## TASK REQUIREMENTS
Below are the records; return every line from the one that contains "You are a computer-use agent. 644x348 pixels." to the last, exactly, skipping the pictures.

## RECORDS TO USE
——
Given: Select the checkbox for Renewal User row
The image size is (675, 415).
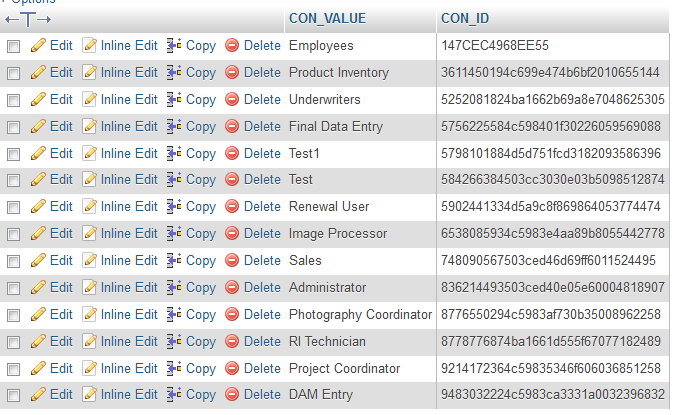Looking at the screenshot, I should point(14,207).
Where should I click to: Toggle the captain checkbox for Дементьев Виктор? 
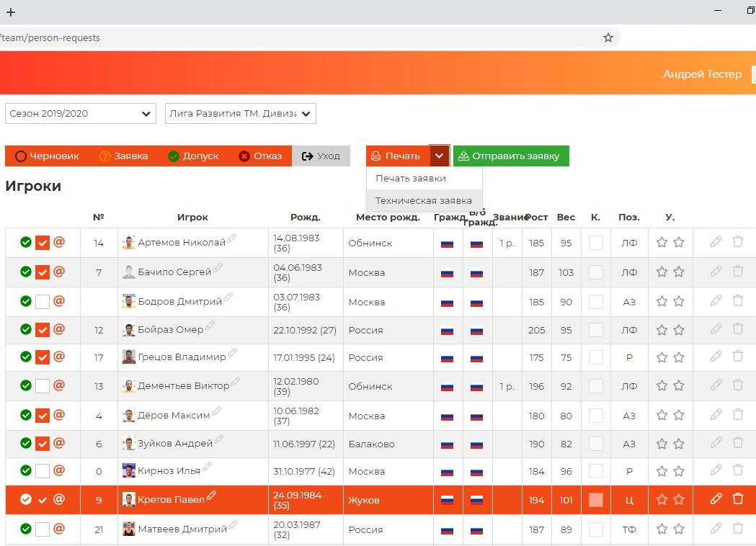click(595, 386)
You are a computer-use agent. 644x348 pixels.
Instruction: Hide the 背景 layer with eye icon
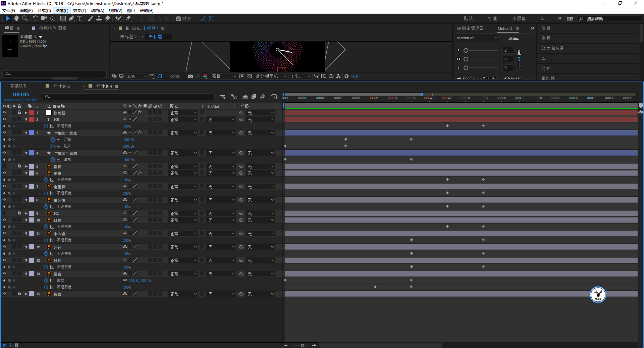[x=4, y=294]
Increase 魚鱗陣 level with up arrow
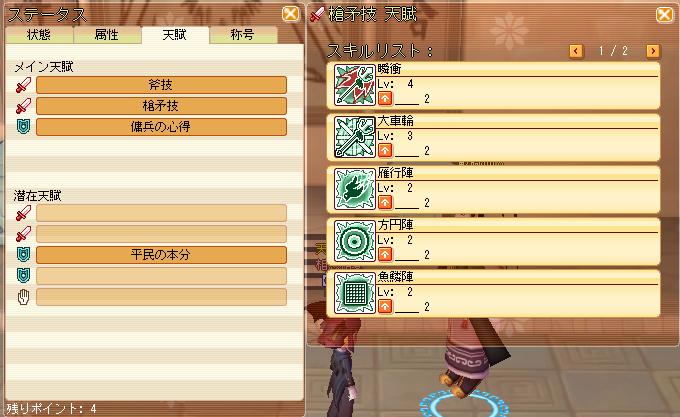The image size is (680, 417). click(385, 306)

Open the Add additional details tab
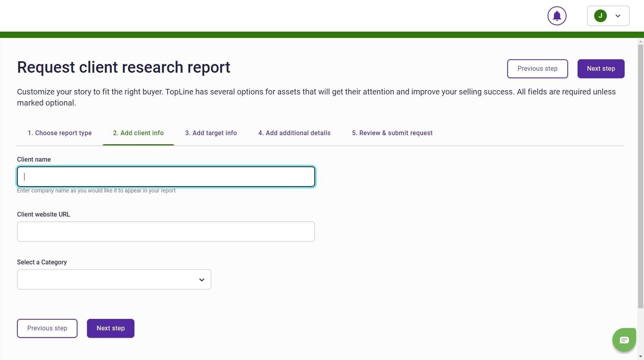294,133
——
## ANSWER BOX
You are a computer-use agent. 644x348 pixels.
Instruction: Hide the 背景 layer with eye icon
[x=4, y=294]
Increase 魚鱗陣 level with up arrow
The image size is (680, 417). click(385, 306)

Open the Add additional details tab
294,133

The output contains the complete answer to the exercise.